(Roughly) Daily

Archive for June 2019

“Where there is power, there is resistance”*…

 

Farage

 

There’s a long history of incorporating food into political protest (Boston Tea Party, anyone?), with written record dating all the way back to the early-’60s CE, when Vespasian, a proconsulate in Africa and a future emperor of Rome, was apparently so unpopular for his economic policies that he was pelted with turnips by the local populace. Although this time-honored tradition has never truly fallen out of fashion, recent years have seen a resurgence in the hurling of foodstuff — particularly eggs, like the one wielded by the teenager known as “Egg Boy,” who cracked one on the head of an Australian politician who blamed immigration for the Christchurch mosque shooting in New Zealand — and now we’ve arrived at milkshakes.

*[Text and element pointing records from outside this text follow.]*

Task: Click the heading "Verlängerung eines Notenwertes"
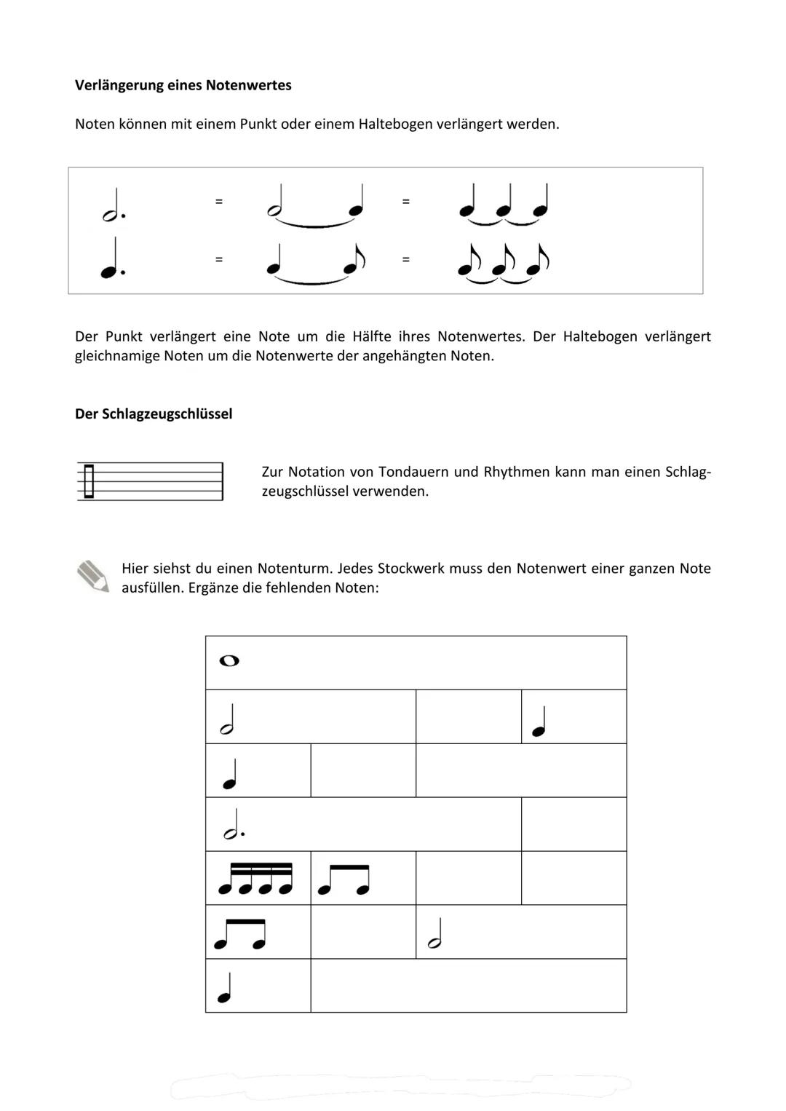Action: point(183,85)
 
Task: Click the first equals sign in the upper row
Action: point(218,201)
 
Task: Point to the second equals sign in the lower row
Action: point(405,259)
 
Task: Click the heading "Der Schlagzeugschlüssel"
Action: point(154,414)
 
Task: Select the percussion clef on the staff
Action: point(89,481)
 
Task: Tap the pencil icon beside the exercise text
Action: point(92,576)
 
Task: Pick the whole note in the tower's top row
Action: point(229,661)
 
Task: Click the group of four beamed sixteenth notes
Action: point(255,879)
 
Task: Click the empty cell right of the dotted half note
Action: point(573,824)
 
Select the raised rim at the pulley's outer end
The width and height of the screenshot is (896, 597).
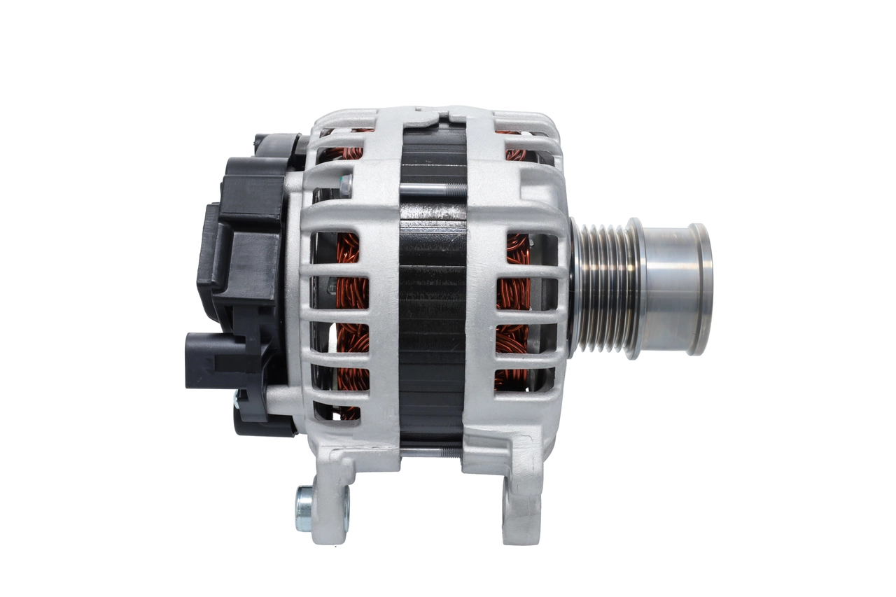click(700, 288)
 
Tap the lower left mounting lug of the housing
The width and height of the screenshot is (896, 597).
click(330, 500)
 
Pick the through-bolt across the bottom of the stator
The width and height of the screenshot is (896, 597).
click(430, 452)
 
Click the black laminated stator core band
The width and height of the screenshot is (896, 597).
click(433, 308)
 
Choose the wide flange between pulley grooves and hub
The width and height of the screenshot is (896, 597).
click(634, 288)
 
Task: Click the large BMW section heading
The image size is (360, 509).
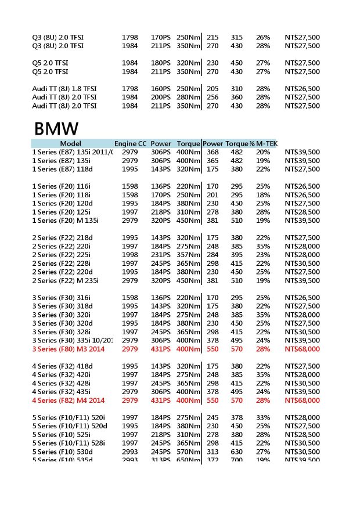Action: pyautogui.click(x=56, y=128)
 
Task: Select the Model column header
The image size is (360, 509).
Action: pyautogui.click(x=71, y=143)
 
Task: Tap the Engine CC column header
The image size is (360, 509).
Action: pyautogui.click(x=130, y=143)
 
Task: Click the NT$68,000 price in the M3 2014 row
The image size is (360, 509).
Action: pyautogui.click(x=302, y=349)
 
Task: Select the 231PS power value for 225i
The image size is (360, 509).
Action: pyautogui.click(x=160, y=255)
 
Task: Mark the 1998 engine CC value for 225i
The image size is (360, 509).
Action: pyautogui.click(x=130, y=255)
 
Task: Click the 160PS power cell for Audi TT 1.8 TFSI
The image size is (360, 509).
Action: pyautogui.click(x=160, y=88)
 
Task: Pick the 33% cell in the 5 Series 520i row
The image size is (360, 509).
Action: pyautogui.click(x=262, y=417)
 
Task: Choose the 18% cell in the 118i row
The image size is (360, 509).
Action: pyautogui.click(x=262, y=195)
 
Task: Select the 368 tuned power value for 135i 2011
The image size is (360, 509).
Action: pyautogui.click(x=213, y=152)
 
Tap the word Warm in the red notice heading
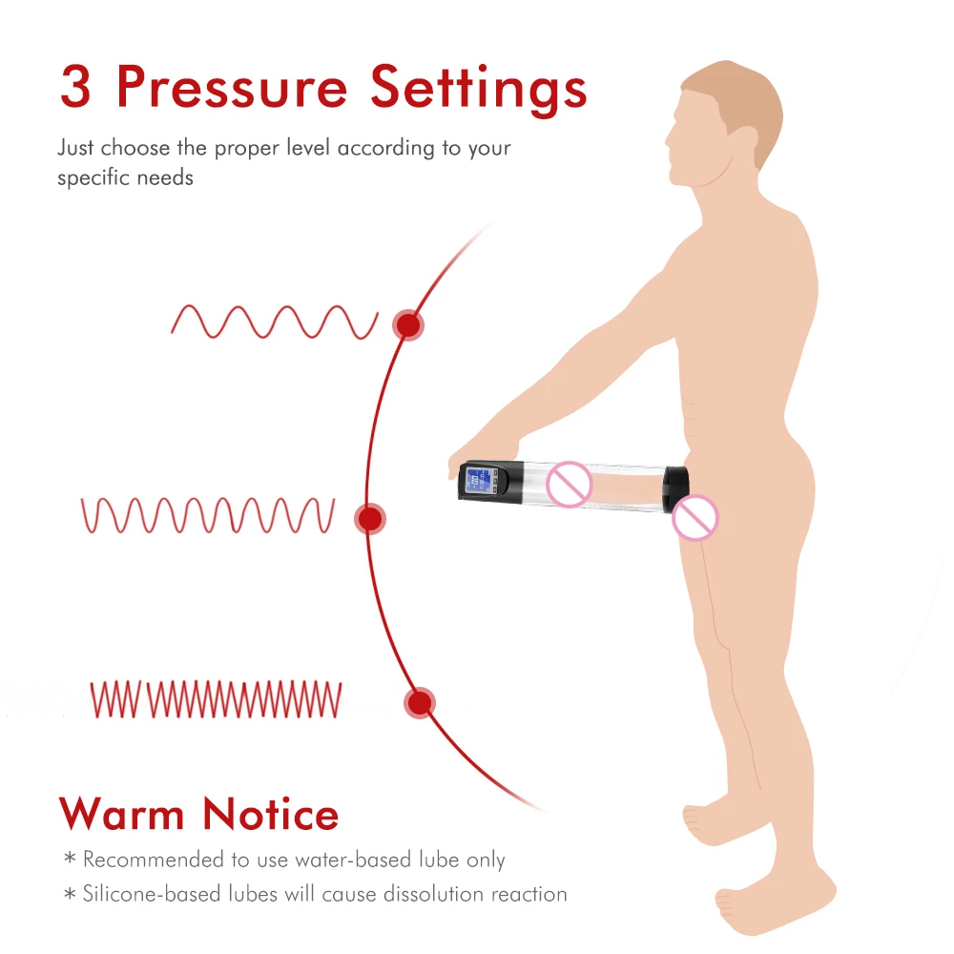coord(121,814)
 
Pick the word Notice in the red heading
coord(271,814)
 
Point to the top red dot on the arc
coord(408,325)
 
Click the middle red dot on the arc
coord(370,519)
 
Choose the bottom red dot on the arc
coord(419,703)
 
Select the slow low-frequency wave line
coord(275,321)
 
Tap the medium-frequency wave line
coord(208,515)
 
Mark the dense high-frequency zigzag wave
coord(216,698)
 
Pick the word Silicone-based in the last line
coord(147,894)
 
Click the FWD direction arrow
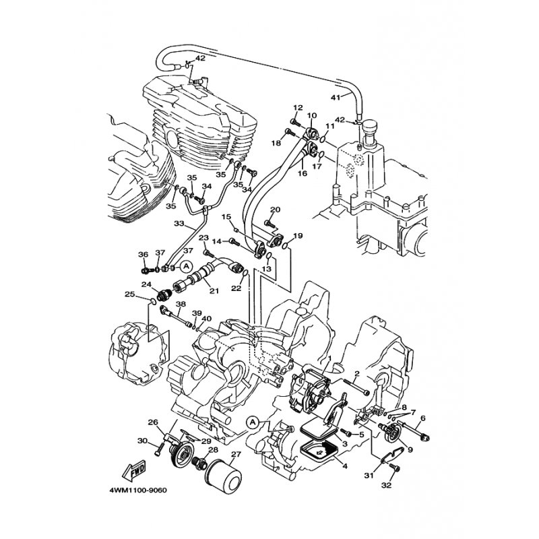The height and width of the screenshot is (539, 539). point(134,470)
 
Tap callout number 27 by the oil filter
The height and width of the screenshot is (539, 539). point(236,454)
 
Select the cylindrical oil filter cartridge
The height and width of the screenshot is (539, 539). point(223,477)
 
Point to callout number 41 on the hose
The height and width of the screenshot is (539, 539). point(335,97)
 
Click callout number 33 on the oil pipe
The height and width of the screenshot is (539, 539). point(179,224)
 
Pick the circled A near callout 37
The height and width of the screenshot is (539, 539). point(186,265)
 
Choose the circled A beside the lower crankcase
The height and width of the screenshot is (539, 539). point(253,422)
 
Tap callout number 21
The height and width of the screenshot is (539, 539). point(214,291)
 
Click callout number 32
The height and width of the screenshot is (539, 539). point(386,485)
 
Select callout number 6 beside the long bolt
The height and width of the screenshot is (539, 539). point(423,418)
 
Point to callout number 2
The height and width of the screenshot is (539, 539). point(357,373)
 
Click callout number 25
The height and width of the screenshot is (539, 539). point(129,294)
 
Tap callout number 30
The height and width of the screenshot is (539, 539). point(142,440)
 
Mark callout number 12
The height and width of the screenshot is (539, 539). point(298,108)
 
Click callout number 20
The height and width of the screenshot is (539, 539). point(276,210)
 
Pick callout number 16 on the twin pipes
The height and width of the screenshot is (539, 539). point(302,173)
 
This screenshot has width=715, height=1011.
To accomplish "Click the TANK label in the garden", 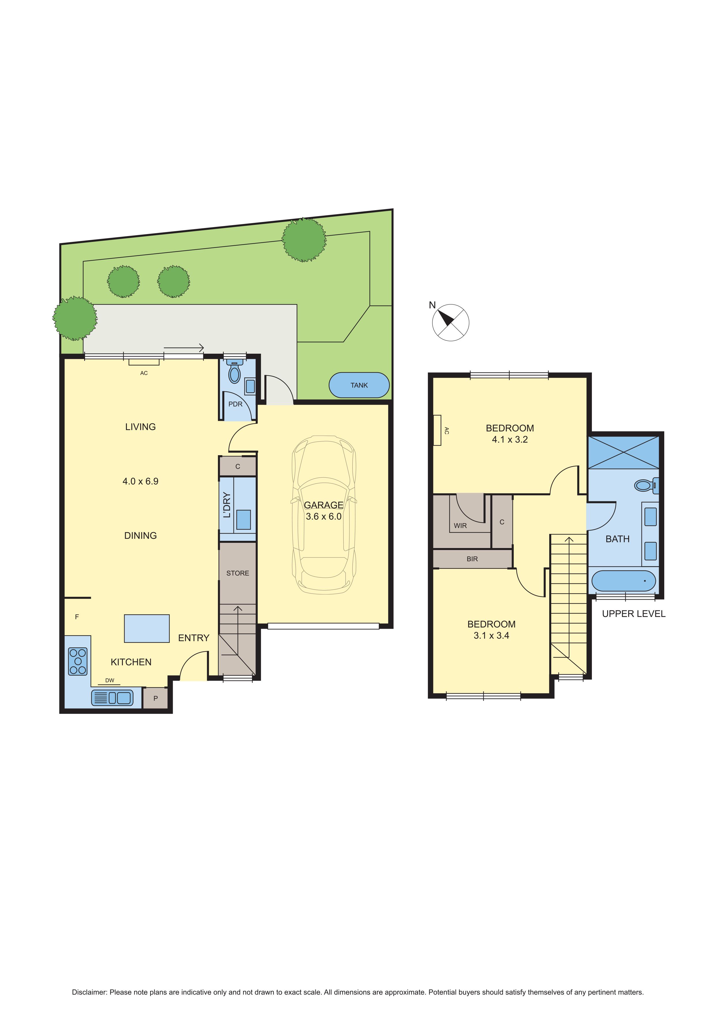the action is (x=359, y=385).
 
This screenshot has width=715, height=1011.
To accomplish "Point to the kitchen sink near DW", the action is (x=112, y=697).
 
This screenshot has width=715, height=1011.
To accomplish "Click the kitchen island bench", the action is (x=147, y=628).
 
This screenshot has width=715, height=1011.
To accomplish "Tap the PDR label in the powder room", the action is (x=236, y=404).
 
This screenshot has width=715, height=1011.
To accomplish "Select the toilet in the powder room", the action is (x=235, y=372).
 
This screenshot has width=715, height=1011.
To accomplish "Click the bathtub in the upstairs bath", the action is (x=623, y=581).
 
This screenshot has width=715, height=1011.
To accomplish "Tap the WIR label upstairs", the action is (x=460, y=526).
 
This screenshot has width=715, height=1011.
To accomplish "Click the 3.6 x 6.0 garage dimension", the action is (x=323, y=517).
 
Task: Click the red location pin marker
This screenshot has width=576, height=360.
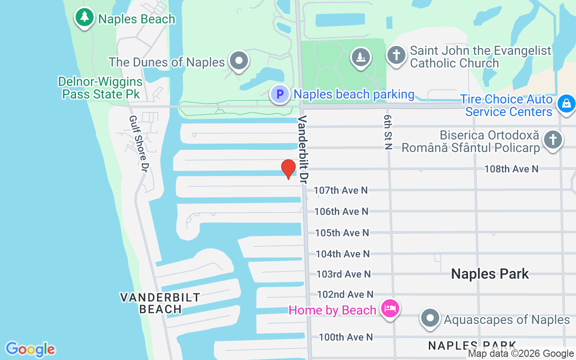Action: click(288, 169)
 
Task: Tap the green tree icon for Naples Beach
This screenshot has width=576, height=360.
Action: click(84, 18)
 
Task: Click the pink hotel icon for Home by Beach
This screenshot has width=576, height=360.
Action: click(390, 309)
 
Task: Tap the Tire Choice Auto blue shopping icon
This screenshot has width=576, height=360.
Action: click(566, 104)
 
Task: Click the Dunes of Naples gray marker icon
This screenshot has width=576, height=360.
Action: click(239, 60)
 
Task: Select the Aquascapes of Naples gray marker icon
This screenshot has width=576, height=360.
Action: click(430, 318)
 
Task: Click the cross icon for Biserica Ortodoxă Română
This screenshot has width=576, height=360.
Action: click(553, 139)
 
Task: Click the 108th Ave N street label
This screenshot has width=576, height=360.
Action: click(511, 169)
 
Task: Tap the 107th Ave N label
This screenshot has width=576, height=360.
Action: click(341, 190)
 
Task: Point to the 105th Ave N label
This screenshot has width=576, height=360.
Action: click(342, 233)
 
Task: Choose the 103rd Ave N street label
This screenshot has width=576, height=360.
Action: click(343, 274)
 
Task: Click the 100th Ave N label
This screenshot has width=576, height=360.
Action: click(346, 337)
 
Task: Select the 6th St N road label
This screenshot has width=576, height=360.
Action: click(388, 131)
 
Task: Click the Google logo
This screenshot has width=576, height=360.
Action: click(30, 349)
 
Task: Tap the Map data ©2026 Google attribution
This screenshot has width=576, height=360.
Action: click(521, 354)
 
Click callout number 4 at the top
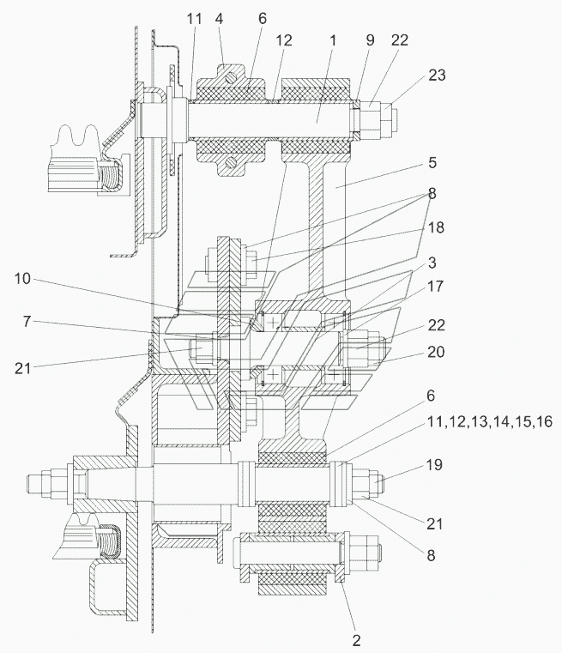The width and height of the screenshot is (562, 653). (219, 19)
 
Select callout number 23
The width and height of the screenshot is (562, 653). (437, 75)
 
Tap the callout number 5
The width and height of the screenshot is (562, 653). (432, 162)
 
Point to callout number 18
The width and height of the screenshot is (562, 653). (436, 227)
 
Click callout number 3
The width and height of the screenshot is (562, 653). (432, 263)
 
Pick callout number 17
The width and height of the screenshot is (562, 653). (436, 287)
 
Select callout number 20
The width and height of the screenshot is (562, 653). (436, 352)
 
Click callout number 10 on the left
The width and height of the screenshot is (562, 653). (22, 279)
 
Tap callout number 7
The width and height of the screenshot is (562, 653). (27, 322)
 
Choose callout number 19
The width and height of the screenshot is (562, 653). (434, 465)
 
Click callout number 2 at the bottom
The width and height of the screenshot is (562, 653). (356, 640)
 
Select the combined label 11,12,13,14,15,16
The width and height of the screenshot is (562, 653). (490, 422)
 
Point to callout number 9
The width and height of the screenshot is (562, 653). (370, 40)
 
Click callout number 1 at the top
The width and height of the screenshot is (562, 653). (333, 40)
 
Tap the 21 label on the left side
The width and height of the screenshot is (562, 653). (22, 368)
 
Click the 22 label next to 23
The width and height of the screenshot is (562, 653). (400, 40)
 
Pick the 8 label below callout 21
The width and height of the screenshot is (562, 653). (431, 555)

So how exactly does a person choose the perfect food for a protest? Mind you, this isn’t something we recommend you do — lobbing food at someone could constitute battery or assault — but it’s worth considering what makes a good food projectile, whether you’re on the giving or receiving end. Or maybe you’re like us and what you really want is simply to learn

[Following is] a list of historic protest foods, ranked  using the following criteria:

Convenience: How easy is it to acquire and carry this object without suspicion?

Cost: Will hurling this object be the real-life equivalent of the “money with wings” emoji?

Accuracy: How precise of a projectile does this object make, taking into consideration properties like drag, gravity, thrust, and lift?

Messiness: Does the object splatter, stain, or otherwise necessitate cleanup that’s a pain in the ass?

Smell: How much will the physical memory of the act linger in the nostrils, following the target the rest of the day like an unfriendly ghost?

Symbolic or historical resonance: Does the object represent something greater, or reference a long tradition of throwing said object?

Humiliation: While admittedly ambiguous, this last attribute can be summed up as: “You know it when you see it.”…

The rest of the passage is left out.